Les mentions qui font joli et ne garantissent rien
« Grande réserve », « cuvée prestige », « vieilles vignes », « sélection de vieux ceps » : aucune de ces formules n'a de définition légale en France. Elles peuvent recouvrir un travail remarquable comme un simple habillage. À l'inverse, deux mentions veulent vraiment dire quelque chose : « mis en bouteille à la propriété » (ou « au château »), qui signifie que le producteur a embouteillé lui-même, et les logos de certification bio ou biodynamique, qui répondent à des cahiers des charges vérifiables.
Quant aux médailles dorées collées sur le col : elles proviennent de concours dont le niveau d'exigence varie énormément. Un critère parmi d'autres, jamais une preuve.
Les trois choses que l'étiquette ne vous dira jamais
C'est là que l'exercice atteint sa limite. Une étiquette, même lue parfaitement, reste muette sur l'essentiel :
- Quand ouvrir la bouteille. Aucune étiquette n'affiche de fenêtre d'apogée. Elle se déduit du millésime, de l'appellation, du cépage et des conditions de conservation — c'est tout le sujet de notre article sur l'apogée du vin et le bon moment pour la boire.
- Combien il vous en reste, et où elle est rangée. Deux informations qui n'existent que chez vous, et qui manquent toujours au moment où l'on en a besoin.

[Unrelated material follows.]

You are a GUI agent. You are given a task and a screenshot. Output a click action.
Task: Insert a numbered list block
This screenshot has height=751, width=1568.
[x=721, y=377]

- Ce que vous en avez pensé la dernière fois. La mémoire du palais dure deux semaines ; celle d'un carnet de dégustation dure des années.
Le raccourci : laisser l'appli lire l'étiquette pour vous
Décrypter une étiquette à la main est instructif la première fois, fastidieux la quinzième. C'est exactement ce qu'une application de cave fait à votre place : vous photographiez l'étiquette, une IA en extrait domaine, appellation, millésime et cépages, et la fiche atterrit dans votre cave — avec la quantité, l'emplacement dans vos casiers et la fenêtre d'apogée calculée. Plusieurs apps savent le faire, on les a comparées dans notre tour d'horizon des applications de scan d'étiquette.
Autrement dit : l'étiquette sert à décider dans le rayon, l'appli sert à s'en souvenir chez soi. Si vous en êtes à vos premières quilles, on a détaillé les deux réflexes à prendre dès le départ dans notre guide pour débuter sa cave à vin, et les critères de choix d'un outil dans le guide des applications de gestion de cave.
Les questions qu'on se pose tous
Quelles sont les mentions obligatoires sur une étiquette de vin ?
Neuf mentions sont imposées : la dénomination de vente (l'appellation ou la catégorie), le degré d'alcool, la provenance, le volume, le nom de l'embouteilleur, le numéro de lot, les allergènes, la liste des ingrédients et la déclaration nutritionnelle — ces deux dernières depuis décembre 2023. Tout le reste (millésime, cépage, nom de cuvée, médailles) est facultatif.
Quelle différence entre AOP et IGP sur une étiquette de vin ?
L'IGP garantit un lien entre le vin et sa zone de production : le raisin vient bien de là. L'AOP va plus loin — elle atteste qu'au-delà de la zone, le caractère du vin découle aussi du savoir-faire local, avec un cahier des charges plus strict (cépages autorisés, rendements, méthodes). En clair : AOP = cadre plus serré, IGP = cadre plus souple, et aucune des deux ne promet que la bouteille vous plaira.
Le millésime est-il obligatoire sur une étiquette de vin ?
Non, c'est une mention facultative. Ironie de la chose : c'est souvent la plus utile de l'étiquette, puisque c'est elle qui permet de savoir si la bouteille est encore trop jeune ou déjà dans sa fenêtre d'apogée. Quand elle y figure, notez-la — c'est la donnée qui manque toujours quand on retrouve une quille au fond du placard.
Que veut dire « mis en bouteille à la propriété » ?
Que l'embouteillage a eu lieu chez le producteur, et non chez un négociant qui a acheté le vin en vrac. C'est l'une des rares mentions valorisantes qui corresponde à quelque chose de vérifiable. À l'inverse, « grande réserve », « cuvée spéciale » ou « vieilles vignes » n'ont aucune définition légale en France : ce sont des arguments de vente, pas des garanties.